Author: Lars Lysdahl, Senior Project Manager, Rystad Energy
Publisher: Offshore Magazine
Gulf of Mexico investments halved from the 2014 peak to 2016 following the oil price collapse, as volumes from OPEC and shale & tight oil flooded the market. The collapse also took its toll on the shale industry; rig counts plummeted and profits nosedived. Now that cost levels in the shale industry have adjusted to the new price regime, we are witnessing operators accelerating drilling efforts and the dawn of a new boom. The same effect is about to emerge offshore; cost reductions, standardization and simplification measures entail attractive breakeven prices, and we see indications of increased willingness to invest down the line.
Make no mistake; shale & tight oil will draw most of the investments and production growth going forward.

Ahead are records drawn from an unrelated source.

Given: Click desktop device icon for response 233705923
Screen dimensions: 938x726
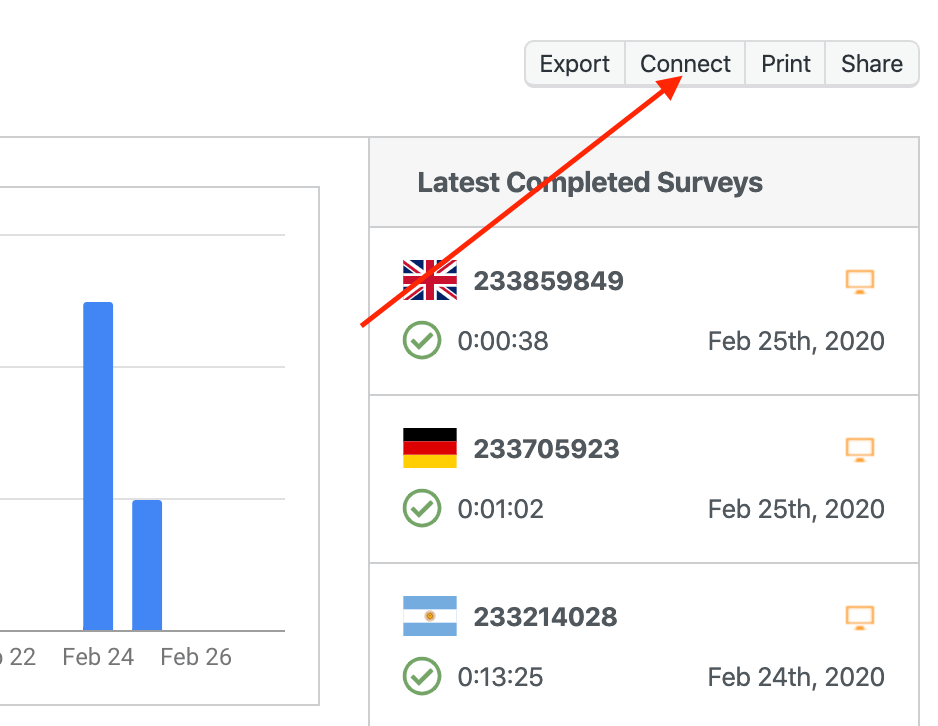Looking at the screenshot, I should [x=860, y=449].
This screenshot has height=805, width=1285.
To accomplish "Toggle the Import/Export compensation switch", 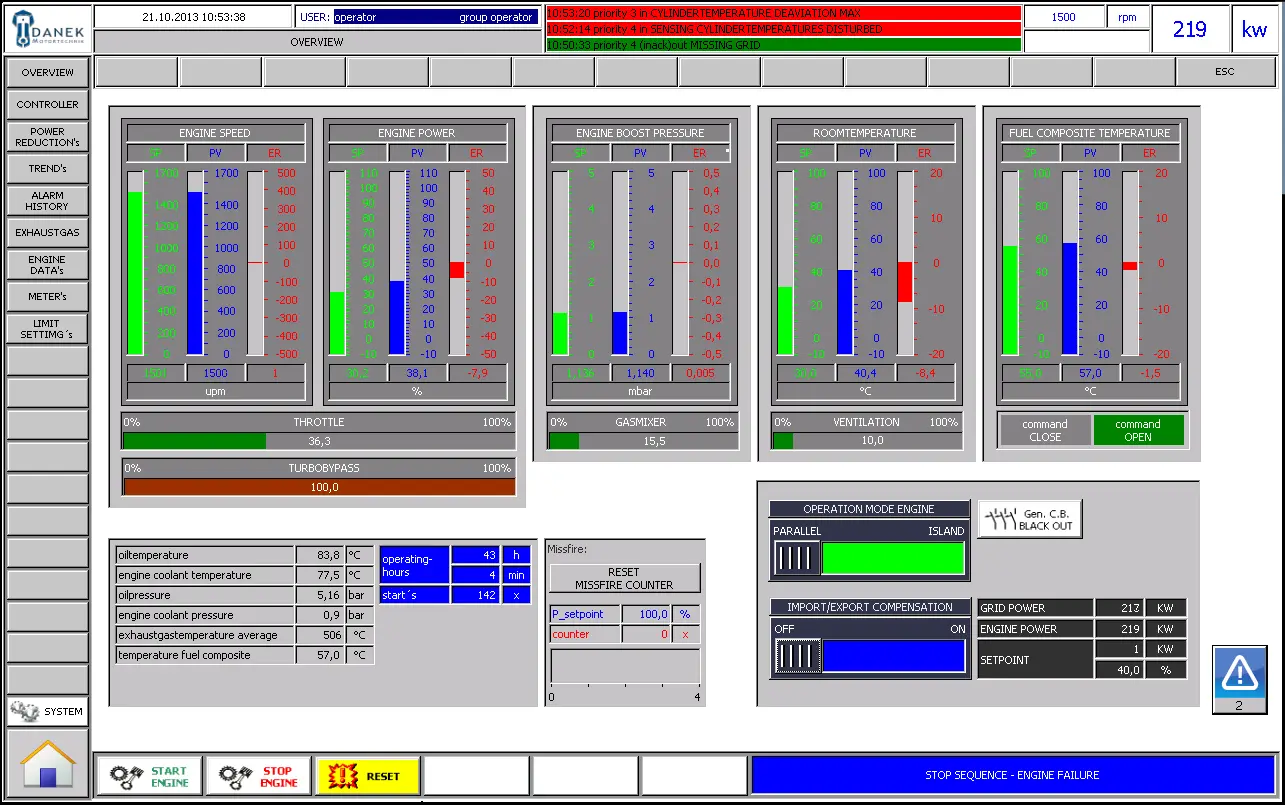I will click(x=797, y=656).
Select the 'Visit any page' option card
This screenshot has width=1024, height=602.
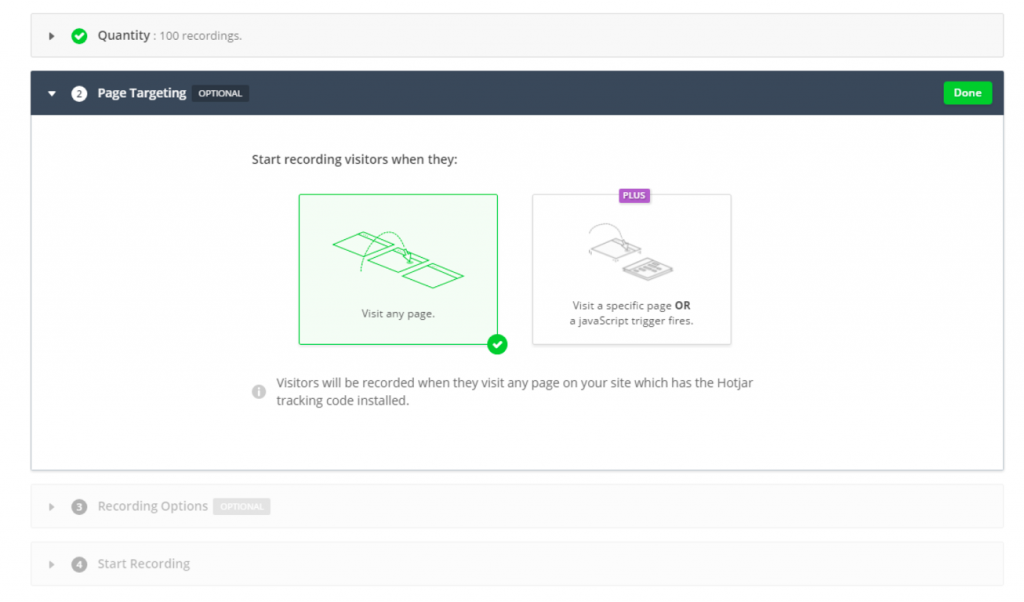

In fact, we forecast production from US shale & tight oil to double from around five million barrels per day in 2017, to a remarkable ten million barrels per day by 2022. Despite this growth from shale, and despite assuming two million barrels per day of incremental production from OPEC, we see room for offshore oil to fill the gap and meet the growing demand.
There are already signs of activity picking up in the Gulf of Mexico. BP and Shell recently took final investment decisions on developing Mad Dog Phase 2 and Kaikias. Next year we expect Shell to greenlight the Vito project and Anadarko to go ahead with the Shenandoah and Phobos fields. In addition, there are ongoing qualification rounds and study work on numerous fields such as Cobalt’s North Platte and Chevron’s Anchor developments. On the exploration side, the deepwater auction in Mexico has received great interest from foreign oil companies and we therefore expect activity to rise from 2019.
In the short term, outlooks are still dire due to operators wanting to secure positive cash flows before increasing investments. From 2019, however, as development and exploration activity picks up, a gradual recovery in investments seems inevitable. When analyzing sensitivities, we indicate a modest increase in investments over the next five years at 60 USD/bbl oil prices. When assuming oil prices at 80 USD/bbl or more, a new boom is likely.